Group 1 [not really proper OTUs]:

"merged", "inconsistent",
"was_container", 
"environmental",
"hybrid", 
"not_otu",

Note that a single taxon can belong to multiple groups. Let P = the priority of the lowest priority group for taxon A, and Q = the priority of the lowest priority group for taxon B. If P < Q, then A appears lower than B in the taxon list. If P = Q, then exclude that group from consideration, and compare A and B in the same way using the priorities of the remaining groups. If all priorities are the same, then compare A and B alphabetically by name.

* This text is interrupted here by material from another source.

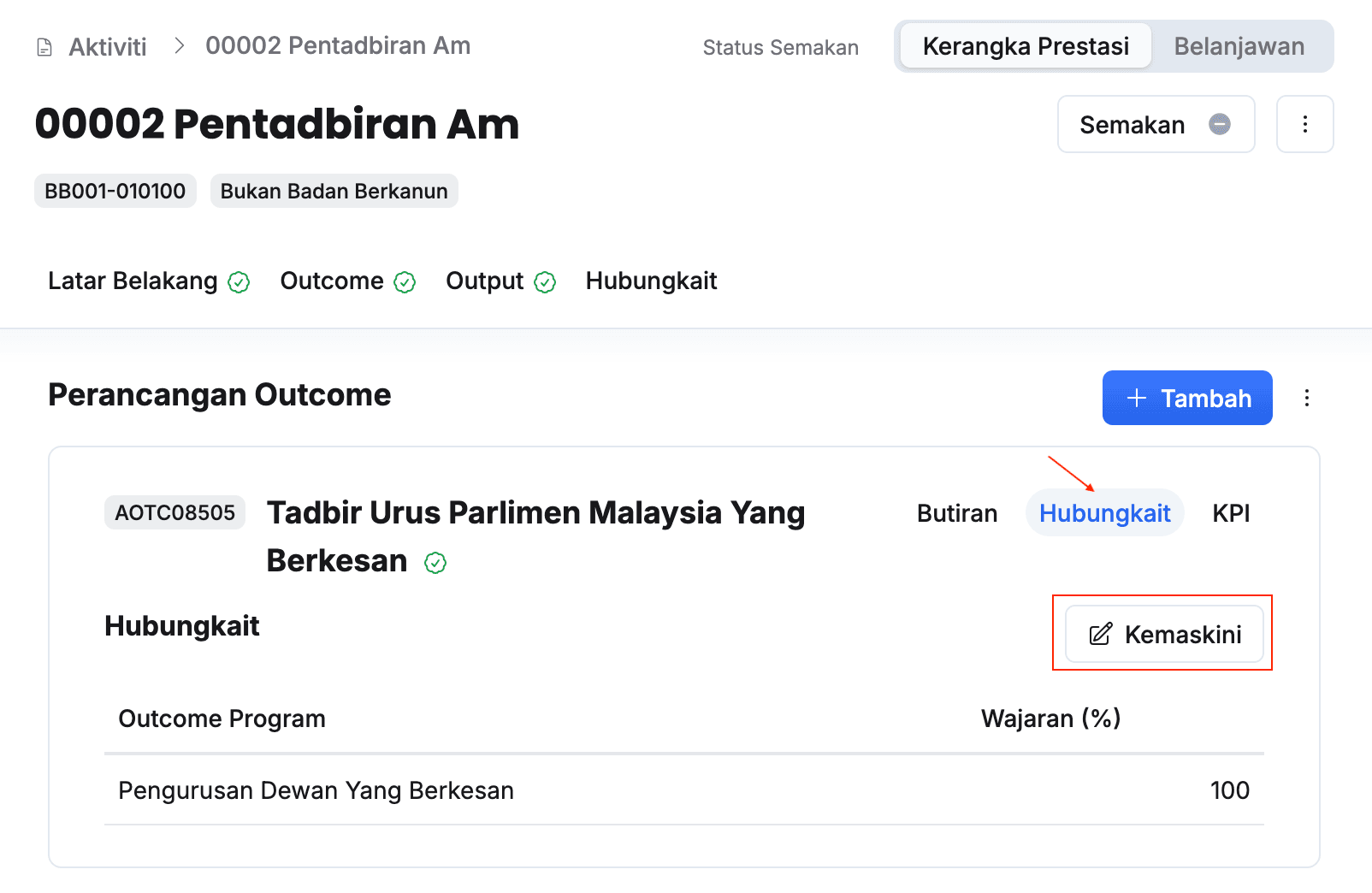This screenshot has height=893, width=1372.
Task: Click the breadcrumb chevron after Aktiviti
Action: (x=179, y=46)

This can be implemented by computing a bit mask for the three groups:

mask = {if in group 3, then 4 else 0}
     + {if in group 2, then 2 else 0}
     + {if in group 1, then 1 else 0}

Then do a lexicographic comparison of the mask and the name. (Python is good at this kind of thing.)

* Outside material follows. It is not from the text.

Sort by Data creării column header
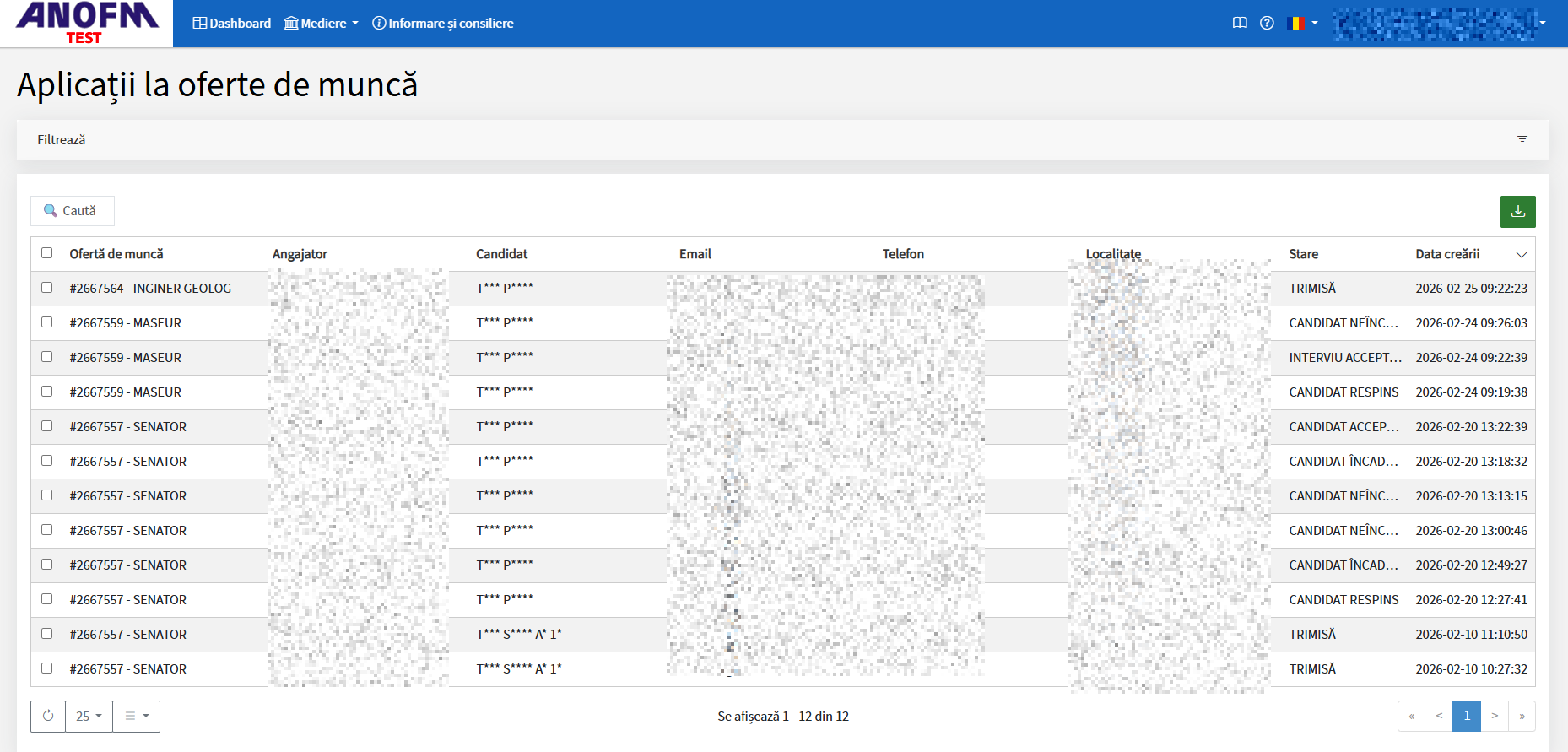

The following flags should not be considered in sorting, but could still be displayed. (For each of these flags, either every child will have it, or none will.)

"major_rank_conflict_inherited", 
"unclassified_inherited", 
"unplaced_inherited",
"incertae_sedis_inherited", 
"extinct_inherited",
jar398 commented 8 years ago

I'll resist temptation and wait for review & encouragement (or a volunteer) before implementing this.

kcranston commented 8 years ago

In the short term, I like seeing the taxa explicitly grouped based on some sort of categorization (instead of a single list with an undescribed sort order). I don't object to the current categories - the flags help us decide what goes in the tree, so that grouping makes sense. Alternately, we could just use unflagged and flagged with a short note on the page about what can cause a taxon to be flagged? If we are going to sort based on different groups of flags, then I would prefer to name these groups to help people parse how certain flags are similar.

Longer term, I think we need:

  1. A different way of presenting information on the page (a sortable table, or a way of filtering the list)
  2. Better documentation about the meaning and usage of the OTT flags, and perhaps a reduction in the number of flags.
kcranston commented 8 years ago

I don't think we can expect users to parse all of the flags into their own categories - there are just too many of them.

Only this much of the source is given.